Top of Data for the task

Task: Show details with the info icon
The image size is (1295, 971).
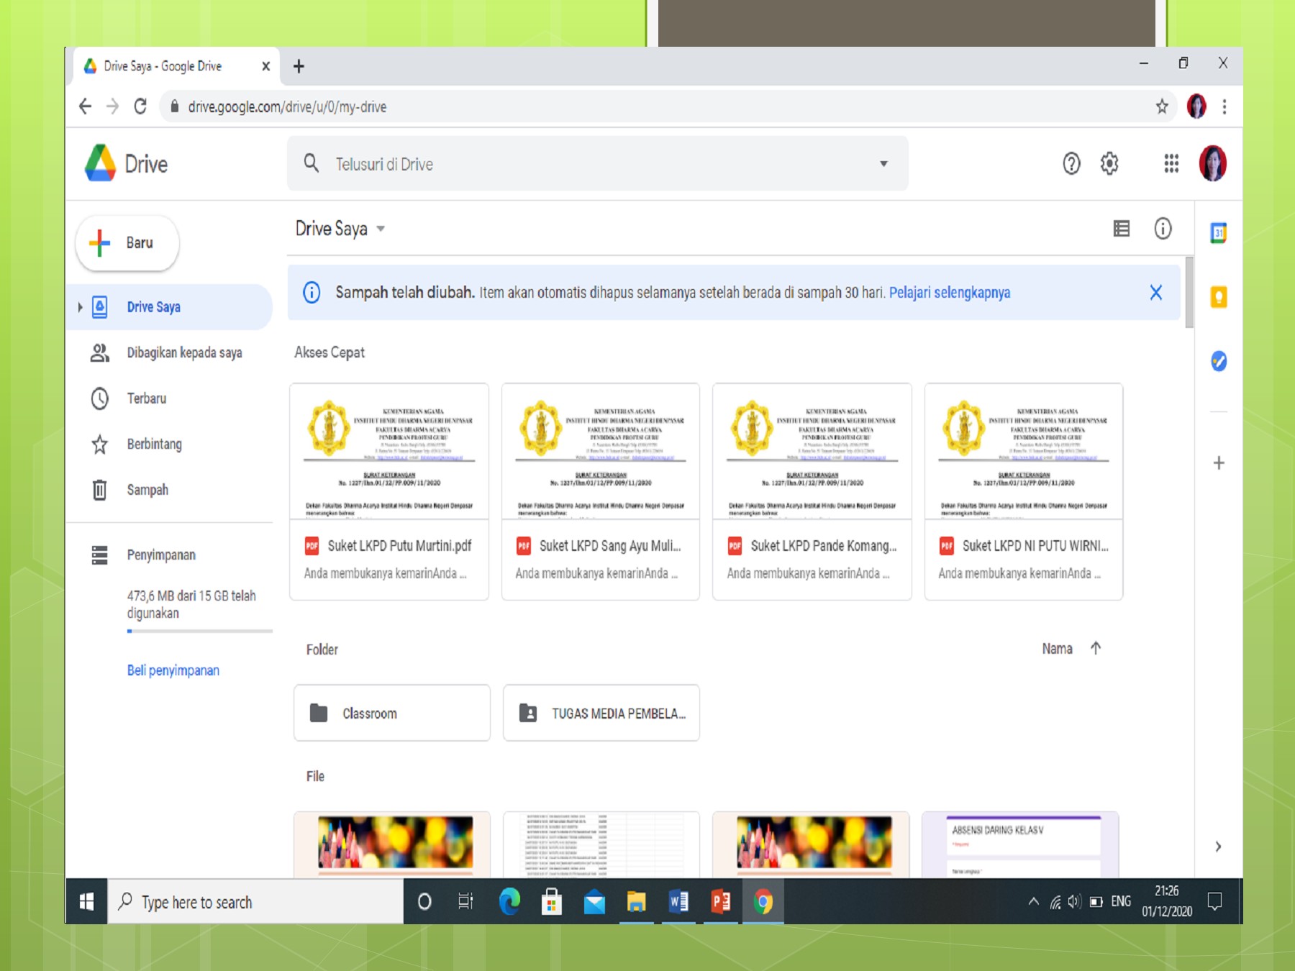Action: click(1163, 229)
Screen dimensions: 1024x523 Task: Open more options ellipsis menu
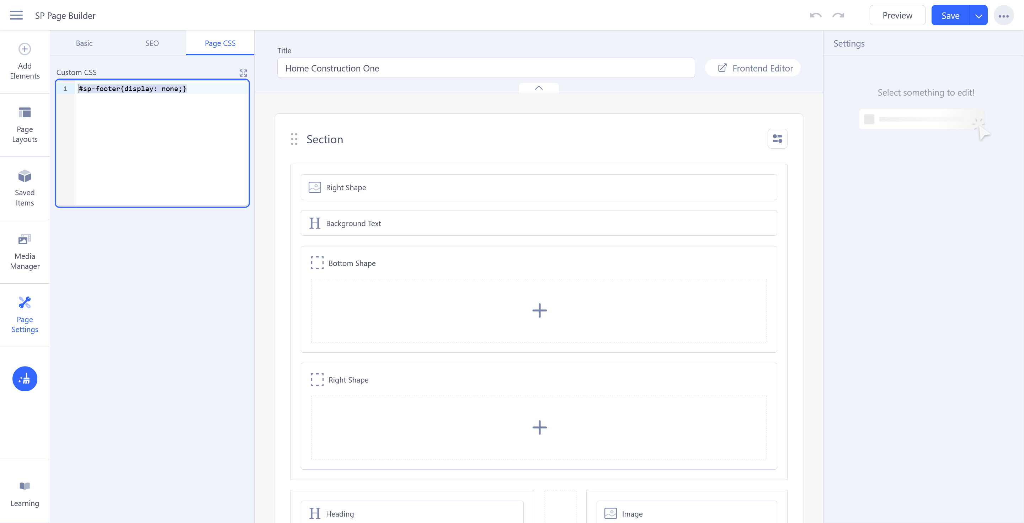click(1003, 16)
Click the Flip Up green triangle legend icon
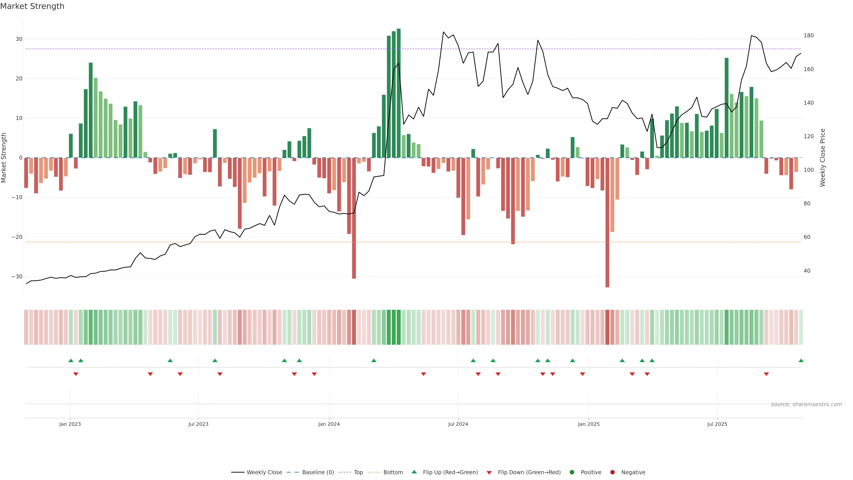 (x=414, y=472)
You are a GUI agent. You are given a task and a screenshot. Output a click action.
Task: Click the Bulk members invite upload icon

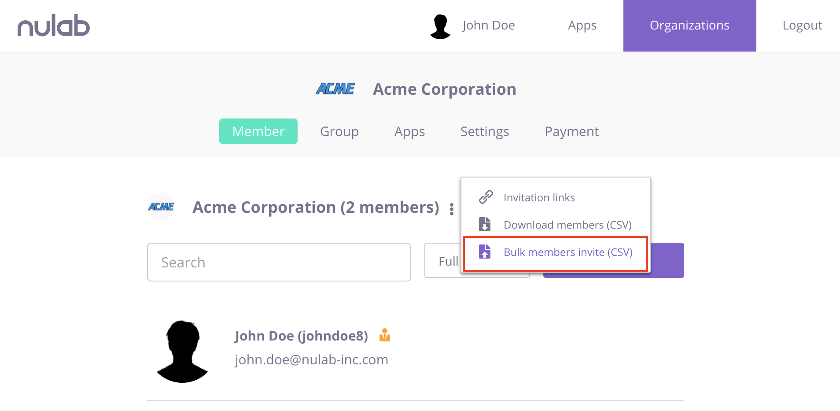click(x=485, y=252)
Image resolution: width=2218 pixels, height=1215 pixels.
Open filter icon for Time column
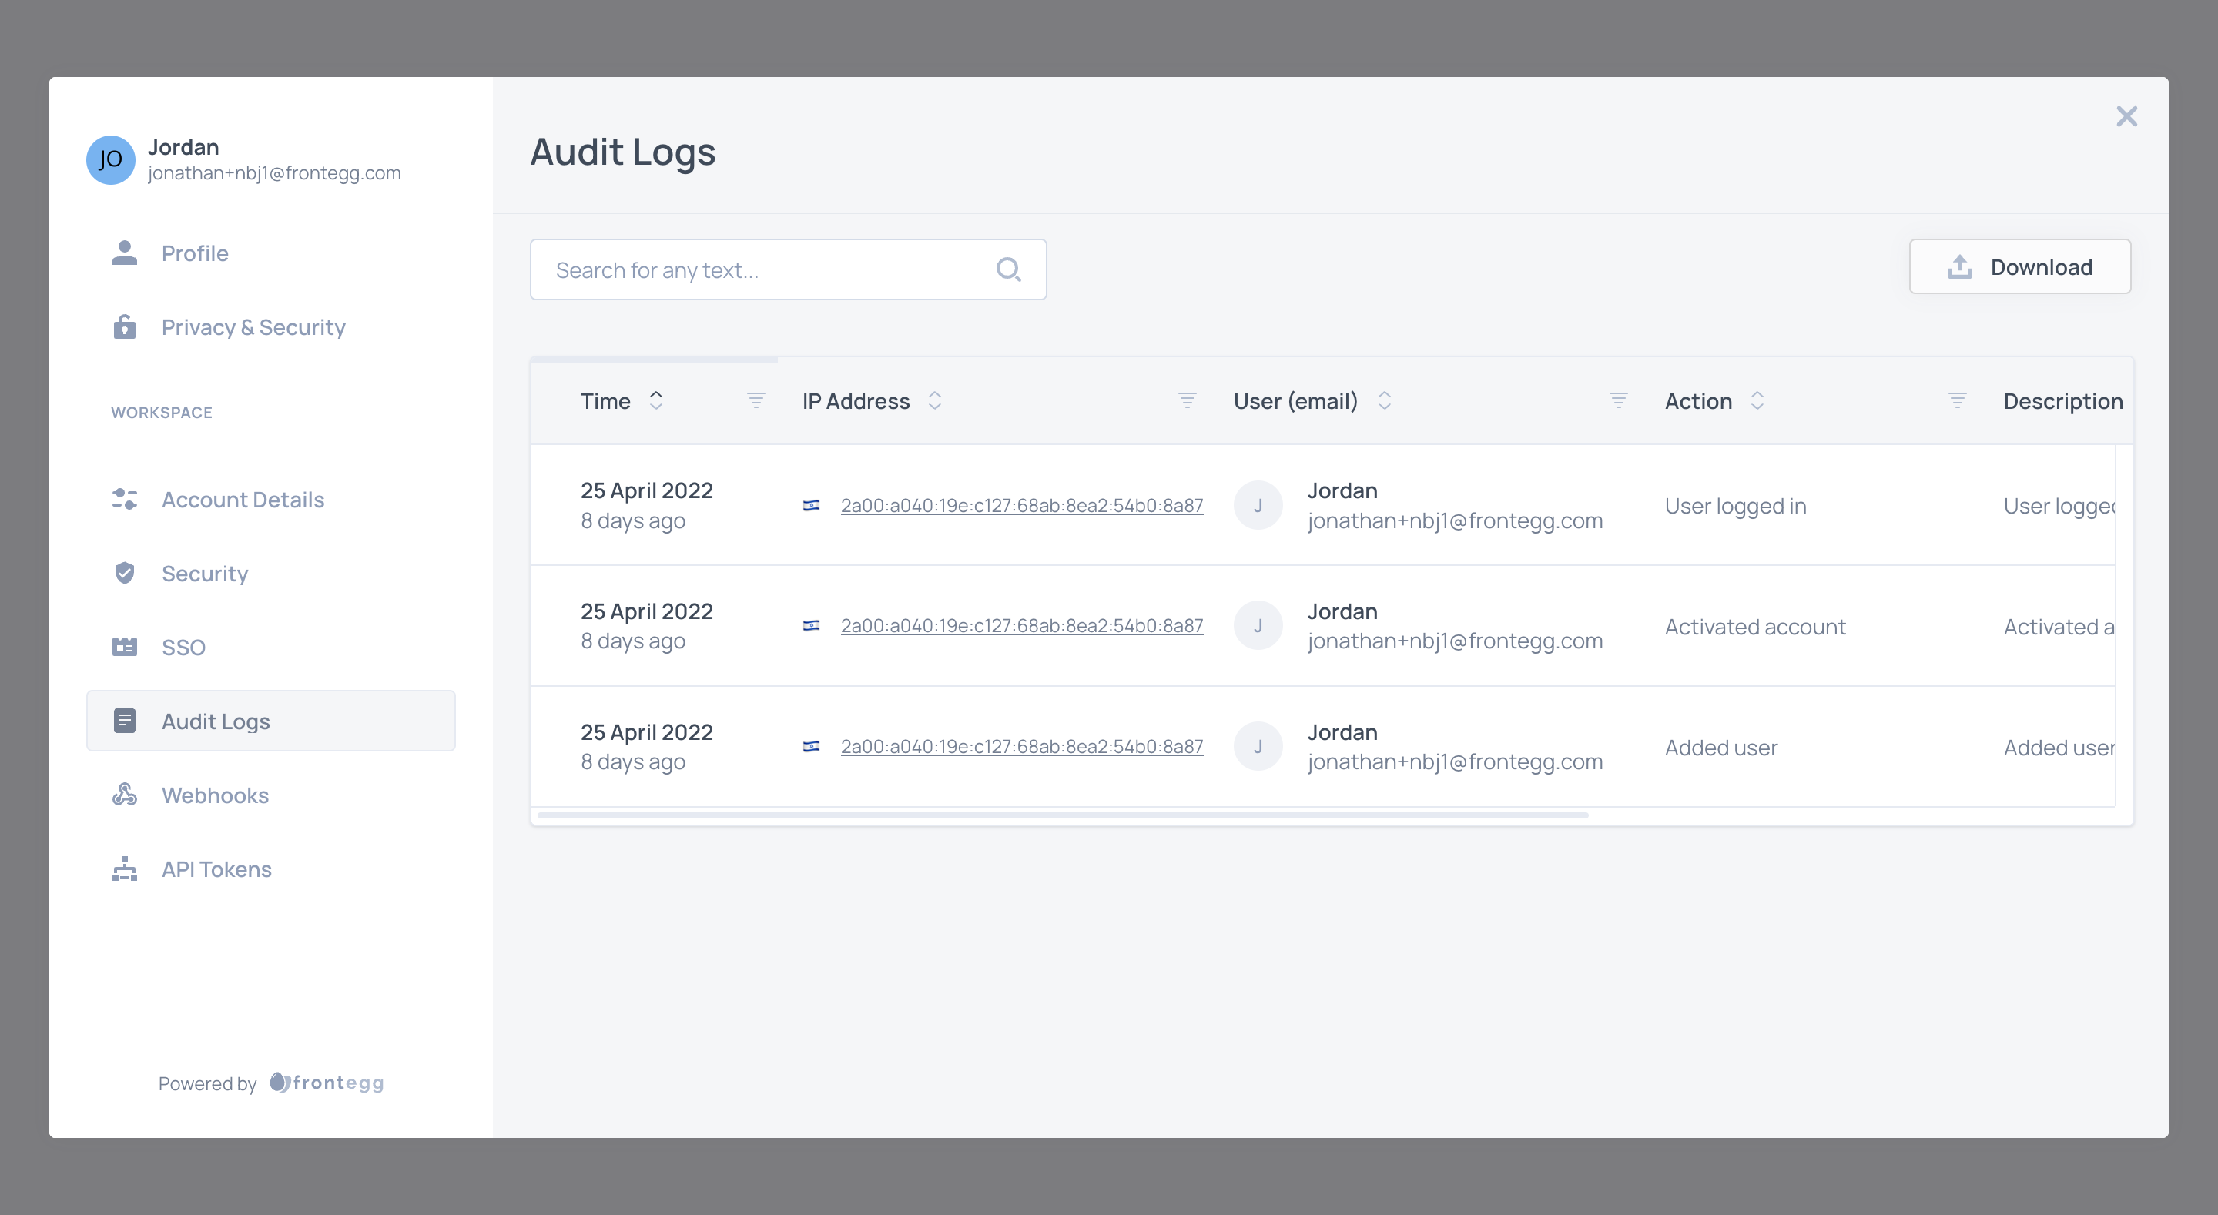coord(755,400)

Bottom of Data for the task

■ **What to work on**
Transcribe exactly, and only, the lines from the one with "Click the Flip Up green triangle legend icon" through the final line of the data above. The pictures stay out.

■ **Solution below**
Click the Flip Up green triangle legend icon
 (x=414, y=472)
You are a GUI agent. You are given a task and a screenshot. Output a click action.
Task: Click the Bulk members invite upload icon

click(x=485, y=252)
Image resolution: width=2218 pixels, height=1215 pixels.
Open filter icon for Time column
coord(755,400)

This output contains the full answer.